* Exercise instructions
A. Check each statement against the Sixers playoff article below and mark it yes or no, quoting the exact words from the article that settle it. (i) Terry Rozier scored 29 points against the Sixers in game one. (ii) J.J. Redick held Jayson Tatum under 20 points. (iii) Only two Boston players made a three-pointer in game one.
B. Pick up the Sixers playoff article where it ends and keep writing it.

The Sixers dropped the opening game of their rivalry playoff matchup against Miami, but first blood doesn’t always win the war. Here’s how Philadelphia can level the playing field in game two.
This one’s a no-brainer, but when the Celtics are draining 17-35 from beyond the arc, something has to change. Terry Rozier dropped 29 on the Sixers in game one of the rivalry enriching series and while Philly did a great job of forcing Boston to take those high-risk shots, it was a night where even Aron Baynes found his stroke. The Celtics may not be as damaging from range in game 2, but there are adjustments to be made.
For instance, J.J Redick was marked up against rookie Jayson Tatum…a matchup that ended absolutely horrifically, with the small forward amassing 28 points and running rings around the veteran sharpshooter. Perhaps someone like Justin Anderson, who has some more length to his frame could help stop the bleeding, but isolating Taytum on Redick should be a big no-no moving forward.
Eight players scored a three-pointer for Boston in game one…proving this was much more than just one or two breakout games. The Sixers have to do a better job of staying disciplined and not letting the leftover fear of penalties by the minute plague them when trying to stop a hard-drive to the basket. Miami exuded a very different playing style from Philadelphia.
This is a new team playing with a very different dynamic having lost Kyrie and Hayward and the Sixers would be wise to play their regular game, without the fear of getting into penalty trouble. Embiid would often overcompensate defensively to try and stop the carnage, only for a wide open three to open. Players were all too quick in leaving their assignments which opened the gateway to trouble. This time, they should simply trust the process.

* Provided material
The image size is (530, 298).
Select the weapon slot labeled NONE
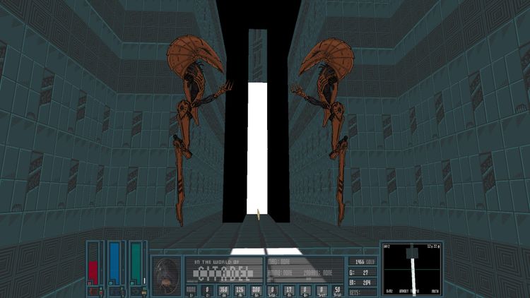tap(191, 290)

* Outputs by task
A.
(i) Yes: "Terry Rozier dropped 29 on the Sixers in game one"
(ii) No: "with the small forward amassing 28 points and running rings around the veteran sharpshooter"
(iii) No: "Eight players scored a three-pointer for Boston in game one"

B.
Finding safety cushions:
Ben Simmons and Joel Embiid did everything asked of them in game one. ‘The Process’ hammered home 31 points while Simmons scored 18 to go with his 6 assists and 7 boards. The duo are easily the biggest offensive threats that Philadelphia has and marginalizing them will be the philosophy from Brad Stevens. Talking with him back in February at the NBA London game, Stevens seemed more than aware of just how lethal the pair are becoming.
“Simmons looks more and more comfortable every time he plays.” The Celtics Head Coach told me. “I think his ability to put pressure on the defense, scoring the ball, is going to get better and better. Obviously Embiid didn’t play against us the second time, played against us the first but he’s just had games that make you shake your head.”
In comparison to the Celtics, the Sixers hit just 5 of their 26 three-point attempts. It wasn’t for the want of trying, but the heavy lifting was left to Redick, Simmons and Embiid. Getting someone like Dario Saric involved, (who can as we know, cause problems for any team having averaged 16.6 points per game in his first postseason series), is absolutely pivotal in game two. The Sixers need a release valve, an eject button. A lifejacket in the case of another disaster. That’s what someone such as Saric or even Ilyasova has to be moving forward.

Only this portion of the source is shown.